_Task details:_ Write out, word for word, the material from its first line through the line containing "Residents [menuitem] (341, 255)", including both of those lines.
---+---
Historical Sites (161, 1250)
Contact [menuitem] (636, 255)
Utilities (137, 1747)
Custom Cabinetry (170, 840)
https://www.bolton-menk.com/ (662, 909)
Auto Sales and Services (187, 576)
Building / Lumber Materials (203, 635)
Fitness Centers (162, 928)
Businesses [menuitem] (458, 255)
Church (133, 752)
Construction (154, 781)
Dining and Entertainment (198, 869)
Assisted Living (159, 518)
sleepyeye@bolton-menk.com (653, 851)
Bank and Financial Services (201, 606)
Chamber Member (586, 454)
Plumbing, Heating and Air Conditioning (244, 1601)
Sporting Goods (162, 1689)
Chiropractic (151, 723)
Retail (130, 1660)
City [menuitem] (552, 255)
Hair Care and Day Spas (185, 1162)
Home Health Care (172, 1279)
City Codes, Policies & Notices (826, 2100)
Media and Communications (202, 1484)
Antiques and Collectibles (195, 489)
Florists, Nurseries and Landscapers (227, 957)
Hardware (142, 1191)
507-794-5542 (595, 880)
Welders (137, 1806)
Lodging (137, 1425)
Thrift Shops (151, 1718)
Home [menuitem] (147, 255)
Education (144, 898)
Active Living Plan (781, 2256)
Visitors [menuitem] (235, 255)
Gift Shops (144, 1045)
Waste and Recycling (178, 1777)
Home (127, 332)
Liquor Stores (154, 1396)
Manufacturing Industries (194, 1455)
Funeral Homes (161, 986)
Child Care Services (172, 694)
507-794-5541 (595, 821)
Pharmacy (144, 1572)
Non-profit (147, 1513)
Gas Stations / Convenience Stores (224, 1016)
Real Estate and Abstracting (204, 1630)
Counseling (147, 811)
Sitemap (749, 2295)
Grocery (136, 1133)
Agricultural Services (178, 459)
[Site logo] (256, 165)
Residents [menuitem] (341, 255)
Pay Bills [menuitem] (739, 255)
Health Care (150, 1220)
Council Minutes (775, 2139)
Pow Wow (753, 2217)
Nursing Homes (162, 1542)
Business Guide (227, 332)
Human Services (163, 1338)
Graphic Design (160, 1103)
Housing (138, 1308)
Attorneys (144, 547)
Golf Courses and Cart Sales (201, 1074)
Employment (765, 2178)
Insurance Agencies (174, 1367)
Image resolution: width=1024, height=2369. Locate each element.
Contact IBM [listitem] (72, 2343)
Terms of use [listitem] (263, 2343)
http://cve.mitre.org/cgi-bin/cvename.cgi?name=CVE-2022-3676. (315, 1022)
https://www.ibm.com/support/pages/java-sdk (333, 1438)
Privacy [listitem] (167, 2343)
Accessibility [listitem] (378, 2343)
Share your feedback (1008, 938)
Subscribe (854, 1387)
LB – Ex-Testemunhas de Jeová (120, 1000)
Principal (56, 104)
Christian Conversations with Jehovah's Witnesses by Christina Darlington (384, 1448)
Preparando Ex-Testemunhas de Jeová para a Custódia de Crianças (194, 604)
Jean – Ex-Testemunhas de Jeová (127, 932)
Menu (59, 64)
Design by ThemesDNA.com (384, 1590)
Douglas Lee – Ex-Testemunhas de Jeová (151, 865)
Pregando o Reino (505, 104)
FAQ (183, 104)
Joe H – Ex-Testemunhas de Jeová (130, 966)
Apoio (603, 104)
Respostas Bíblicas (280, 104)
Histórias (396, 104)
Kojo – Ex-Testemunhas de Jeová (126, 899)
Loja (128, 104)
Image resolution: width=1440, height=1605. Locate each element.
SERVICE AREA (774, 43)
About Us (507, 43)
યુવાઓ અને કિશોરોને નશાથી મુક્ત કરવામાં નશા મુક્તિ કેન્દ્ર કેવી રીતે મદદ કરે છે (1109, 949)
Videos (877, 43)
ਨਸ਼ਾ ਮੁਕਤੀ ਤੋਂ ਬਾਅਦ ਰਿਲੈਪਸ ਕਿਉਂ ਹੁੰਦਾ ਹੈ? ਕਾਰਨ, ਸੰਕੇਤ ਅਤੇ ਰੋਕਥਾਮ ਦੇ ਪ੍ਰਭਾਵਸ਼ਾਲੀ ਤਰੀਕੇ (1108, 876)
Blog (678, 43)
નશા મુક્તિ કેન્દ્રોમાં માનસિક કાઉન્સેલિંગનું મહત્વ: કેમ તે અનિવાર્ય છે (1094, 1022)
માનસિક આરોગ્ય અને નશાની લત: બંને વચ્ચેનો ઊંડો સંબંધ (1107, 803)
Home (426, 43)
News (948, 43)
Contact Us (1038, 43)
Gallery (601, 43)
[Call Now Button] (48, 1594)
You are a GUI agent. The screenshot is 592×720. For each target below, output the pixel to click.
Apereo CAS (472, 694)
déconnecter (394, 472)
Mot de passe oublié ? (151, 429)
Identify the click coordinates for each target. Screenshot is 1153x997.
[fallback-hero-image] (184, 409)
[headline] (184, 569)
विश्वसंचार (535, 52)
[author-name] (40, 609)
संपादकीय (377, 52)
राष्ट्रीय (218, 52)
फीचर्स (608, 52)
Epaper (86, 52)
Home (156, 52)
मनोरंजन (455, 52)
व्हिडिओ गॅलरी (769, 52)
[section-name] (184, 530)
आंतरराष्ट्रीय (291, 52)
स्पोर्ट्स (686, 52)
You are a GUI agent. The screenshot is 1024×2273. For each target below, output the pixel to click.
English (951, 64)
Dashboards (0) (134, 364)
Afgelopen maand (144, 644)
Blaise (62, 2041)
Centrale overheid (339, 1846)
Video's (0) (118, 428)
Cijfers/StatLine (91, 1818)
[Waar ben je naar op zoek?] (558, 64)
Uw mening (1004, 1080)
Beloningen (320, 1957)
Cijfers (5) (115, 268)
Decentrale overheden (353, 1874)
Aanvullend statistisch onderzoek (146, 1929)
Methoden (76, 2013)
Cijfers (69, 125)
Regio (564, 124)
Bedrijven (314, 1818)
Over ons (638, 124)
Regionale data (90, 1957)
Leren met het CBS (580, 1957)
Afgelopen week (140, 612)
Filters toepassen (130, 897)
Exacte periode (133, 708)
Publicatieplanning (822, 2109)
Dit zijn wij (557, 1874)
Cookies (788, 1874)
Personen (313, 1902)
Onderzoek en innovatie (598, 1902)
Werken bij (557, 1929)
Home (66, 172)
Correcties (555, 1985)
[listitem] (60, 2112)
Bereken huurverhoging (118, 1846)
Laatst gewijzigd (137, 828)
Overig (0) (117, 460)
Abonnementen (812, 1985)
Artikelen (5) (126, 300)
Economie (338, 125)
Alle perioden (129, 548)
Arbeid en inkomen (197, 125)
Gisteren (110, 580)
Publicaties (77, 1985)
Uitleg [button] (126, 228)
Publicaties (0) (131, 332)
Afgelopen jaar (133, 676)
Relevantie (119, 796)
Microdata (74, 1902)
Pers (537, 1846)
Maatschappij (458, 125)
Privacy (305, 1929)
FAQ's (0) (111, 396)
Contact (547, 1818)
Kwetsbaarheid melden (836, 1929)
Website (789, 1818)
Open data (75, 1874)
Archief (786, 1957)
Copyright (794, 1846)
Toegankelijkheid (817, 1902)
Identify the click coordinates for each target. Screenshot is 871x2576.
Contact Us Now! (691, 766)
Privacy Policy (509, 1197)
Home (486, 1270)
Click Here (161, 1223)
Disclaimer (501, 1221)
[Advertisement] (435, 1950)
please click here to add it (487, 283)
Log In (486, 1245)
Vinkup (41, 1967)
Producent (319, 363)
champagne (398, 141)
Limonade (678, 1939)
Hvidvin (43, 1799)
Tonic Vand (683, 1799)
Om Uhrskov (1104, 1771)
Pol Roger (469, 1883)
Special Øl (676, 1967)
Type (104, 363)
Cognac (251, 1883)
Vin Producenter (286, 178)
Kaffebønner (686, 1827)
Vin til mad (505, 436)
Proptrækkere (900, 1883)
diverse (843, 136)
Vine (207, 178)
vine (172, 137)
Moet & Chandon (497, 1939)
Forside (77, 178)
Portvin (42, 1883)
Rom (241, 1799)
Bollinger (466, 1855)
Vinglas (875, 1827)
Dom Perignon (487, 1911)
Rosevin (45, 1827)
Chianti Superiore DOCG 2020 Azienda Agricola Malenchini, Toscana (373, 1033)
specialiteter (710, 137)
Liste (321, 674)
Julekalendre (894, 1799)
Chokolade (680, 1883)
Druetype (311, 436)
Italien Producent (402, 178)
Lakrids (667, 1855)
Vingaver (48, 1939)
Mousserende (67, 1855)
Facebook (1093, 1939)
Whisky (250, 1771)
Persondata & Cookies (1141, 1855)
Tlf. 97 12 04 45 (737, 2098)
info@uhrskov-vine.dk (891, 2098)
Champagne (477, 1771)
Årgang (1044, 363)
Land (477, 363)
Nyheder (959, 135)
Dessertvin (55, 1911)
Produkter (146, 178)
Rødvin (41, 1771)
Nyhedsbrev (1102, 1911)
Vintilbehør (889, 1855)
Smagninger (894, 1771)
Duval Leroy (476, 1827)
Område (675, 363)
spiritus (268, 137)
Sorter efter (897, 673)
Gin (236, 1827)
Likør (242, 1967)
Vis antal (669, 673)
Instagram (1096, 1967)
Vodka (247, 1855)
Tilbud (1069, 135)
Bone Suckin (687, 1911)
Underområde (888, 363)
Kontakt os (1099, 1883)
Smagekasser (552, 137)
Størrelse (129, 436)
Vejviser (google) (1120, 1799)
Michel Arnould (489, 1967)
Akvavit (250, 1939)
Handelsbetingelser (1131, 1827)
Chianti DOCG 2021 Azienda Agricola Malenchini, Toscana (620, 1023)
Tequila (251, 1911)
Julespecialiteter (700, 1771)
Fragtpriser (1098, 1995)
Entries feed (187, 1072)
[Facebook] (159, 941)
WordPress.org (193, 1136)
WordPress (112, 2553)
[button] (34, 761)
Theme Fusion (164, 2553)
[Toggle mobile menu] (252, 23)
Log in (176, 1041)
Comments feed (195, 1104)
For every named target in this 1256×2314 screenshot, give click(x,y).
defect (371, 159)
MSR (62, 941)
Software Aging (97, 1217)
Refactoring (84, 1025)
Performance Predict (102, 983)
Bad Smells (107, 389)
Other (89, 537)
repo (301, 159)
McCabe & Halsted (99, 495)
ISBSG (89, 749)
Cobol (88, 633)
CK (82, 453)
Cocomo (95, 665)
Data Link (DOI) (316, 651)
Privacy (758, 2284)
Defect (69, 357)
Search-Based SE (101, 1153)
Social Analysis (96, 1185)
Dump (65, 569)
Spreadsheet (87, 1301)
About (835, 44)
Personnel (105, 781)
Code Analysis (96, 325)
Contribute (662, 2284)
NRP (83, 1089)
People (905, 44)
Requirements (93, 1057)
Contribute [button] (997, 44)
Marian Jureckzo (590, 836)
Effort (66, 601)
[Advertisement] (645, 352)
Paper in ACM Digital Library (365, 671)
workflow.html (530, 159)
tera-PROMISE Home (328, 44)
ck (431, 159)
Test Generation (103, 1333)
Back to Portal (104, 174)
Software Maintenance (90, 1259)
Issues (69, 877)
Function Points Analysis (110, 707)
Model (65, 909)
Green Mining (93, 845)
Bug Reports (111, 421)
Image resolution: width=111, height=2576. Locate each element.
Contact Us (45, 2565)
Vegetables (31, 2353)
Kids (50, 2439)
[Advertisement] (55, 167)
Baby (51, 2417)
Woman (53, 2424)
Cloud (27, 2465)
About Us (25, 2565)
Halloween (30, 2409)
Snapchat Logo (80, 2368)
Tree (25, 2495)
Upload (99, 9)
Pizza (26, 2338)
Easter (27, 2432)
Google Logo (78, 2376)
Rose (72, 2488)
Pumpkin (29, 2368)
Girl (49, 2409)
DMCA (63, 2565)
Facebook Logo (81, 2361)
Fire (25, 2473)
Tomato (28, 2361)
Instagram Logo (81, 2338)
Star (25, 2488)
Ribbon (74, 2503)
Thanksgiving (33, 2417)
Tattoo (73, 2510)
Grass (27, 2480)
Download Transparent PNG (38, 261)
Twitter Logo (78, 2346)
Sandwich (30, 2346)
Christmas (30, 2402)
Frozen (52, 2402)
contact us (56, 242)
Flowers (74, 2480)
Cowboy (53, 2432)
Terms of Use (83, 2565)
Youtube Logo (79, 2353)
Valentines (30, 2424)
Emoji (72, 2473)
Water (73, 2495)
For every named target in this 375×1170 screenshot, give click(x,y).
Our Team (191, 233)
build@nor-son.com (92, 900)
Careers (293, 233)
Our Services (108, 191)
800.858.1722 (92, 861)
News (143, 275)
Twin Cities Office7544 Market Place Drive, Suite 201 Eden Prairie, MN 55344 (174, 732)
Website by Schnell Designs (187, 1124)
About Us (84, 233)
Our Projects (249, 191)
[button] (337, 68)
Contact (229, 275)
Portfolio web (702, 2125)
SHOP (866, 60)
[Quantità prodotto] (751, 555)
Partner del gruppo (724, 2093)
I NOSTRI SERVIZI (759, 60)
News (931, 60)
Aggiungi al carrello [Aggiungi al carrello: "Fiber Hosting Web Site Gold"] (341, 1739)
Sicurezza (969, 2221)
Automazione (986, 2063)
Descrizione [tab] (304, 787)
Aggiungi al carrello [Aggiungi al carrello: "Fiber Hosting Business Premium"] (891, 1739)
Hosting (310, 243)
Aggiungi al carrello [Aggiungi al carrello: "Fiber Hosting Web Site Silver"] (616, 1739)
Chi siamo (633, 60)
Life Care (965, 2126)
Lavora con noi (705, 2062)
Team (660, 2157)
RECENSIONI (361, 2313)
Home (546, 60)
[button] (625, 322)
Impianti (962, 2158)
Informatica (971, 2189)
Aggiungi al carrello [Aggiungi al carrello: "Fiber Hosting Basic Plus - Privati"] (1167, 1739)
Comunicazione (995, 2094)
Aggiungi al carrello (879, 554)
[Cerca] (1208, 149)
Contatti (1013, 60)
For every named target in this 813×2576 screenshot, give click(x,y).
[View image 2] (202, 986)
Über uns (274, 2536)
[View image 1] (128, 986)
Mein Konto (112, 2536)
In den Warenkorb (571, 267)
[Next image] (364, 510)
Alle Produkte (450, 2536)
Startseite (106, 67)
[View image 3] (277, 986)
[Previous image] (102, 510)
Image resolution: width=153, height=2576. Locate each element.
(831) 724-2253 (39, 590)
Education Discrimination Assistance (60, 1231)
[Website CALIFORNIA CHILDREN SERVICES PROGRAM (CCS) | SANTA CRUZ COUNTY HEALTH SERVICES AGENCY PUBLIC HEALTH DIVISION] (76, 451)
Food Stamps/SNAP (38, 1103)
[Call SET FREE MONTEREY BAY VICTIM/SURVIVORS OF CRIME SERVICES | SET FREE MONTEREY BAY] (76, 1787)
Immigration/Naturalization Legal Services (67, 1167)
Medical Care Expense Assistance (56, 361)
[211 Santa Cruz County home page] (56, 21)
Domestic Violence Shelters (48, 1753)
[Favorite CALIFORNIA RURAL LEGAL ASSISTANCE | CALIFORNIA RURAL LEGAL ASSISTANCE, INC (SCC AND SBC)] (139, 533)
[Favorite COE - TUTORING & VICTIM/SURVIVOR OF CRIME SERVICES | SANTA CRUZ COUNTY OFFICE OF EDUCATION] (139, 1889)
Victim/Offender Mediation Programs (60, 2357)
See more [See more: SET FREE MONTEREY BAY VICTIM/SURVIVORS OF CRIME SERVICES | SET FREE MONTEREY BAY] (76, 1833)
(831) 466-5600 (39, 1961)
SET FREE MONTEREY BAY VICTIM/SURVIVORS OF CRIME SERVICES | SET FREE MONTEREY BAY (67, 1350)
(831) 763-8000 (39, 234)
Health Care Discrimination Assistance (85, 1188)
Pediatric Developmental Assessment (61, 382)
---+---
_Output for this task:_
Historical Sites (161, 1250)
Contact [menuitem] (636, 255)
Utilities (137, 1747)
Custom Cabinetry (170, 840)
https://www.bolton-menk.com/ (662, 909)
Auto Sales and Services (187, 576)
Building / Lumber Materials (203, 635)
Fitness Centers (162, 928)
Businesses [menuitem] (458, 255)
Church (133, 752)
Construction (154, 781)
Dining and Entertainment (198, 869)
Assisted Living (159, 518)
sleepyeye@bolton-menk.com (653, 851)
Bank and Financial Services (201, 606)
Chamber Member (586, 454)
Plumbing, Heating and Air Conditioning (244, 1601)
Sporting Goods (162, 1689)
Chiropractic (151, 723)
Retail (130, 1660)
City [menuitem] (552, 255)
Hair Care and Day Spas (185, 1162)
Home Health Care (172, 1279)
City Codes, Policies & Notices (826, 2100)
Media and Communications (202, 1484)
Antiques and Collectibles (195, 489)
Florists, Nurseries and Landscapers (227, 957)
Hardware (142, 1191)
507-794-5542 (595, 880)
Welders (137, 1806)
Lodging (137, 1425)
Thrift Shops (151, 1718)
Home [menuitem] (147, 255)
Education (144, 898)
Active Living Plan (781, 2256)
Visitors [menuitem] (235, 255)
Gift Shops (144, 1045)
Waste and Recycling (178, 1777)
Home (127, 332)
Liquor Stores (154, 1396)
Manufacturing Industries (194, 1455)
Funeral Homes (161, 986)
Child Care Services (172, 694)
507-794-5541 (595, 821)
Pharmacy (144, 1572)
Non-profit (147, 1513)
Gas Stations / Convenience Stores (224, 1016)
Real Estate and Abstracting (204, 1630)
Counseling (147, 811)
Sitemap (749, 2295)
Grocery (136, 1133)
Agricultural Services (178, 459)
[Site logo] (256, 165)
Residents [menuitem] (341, 255)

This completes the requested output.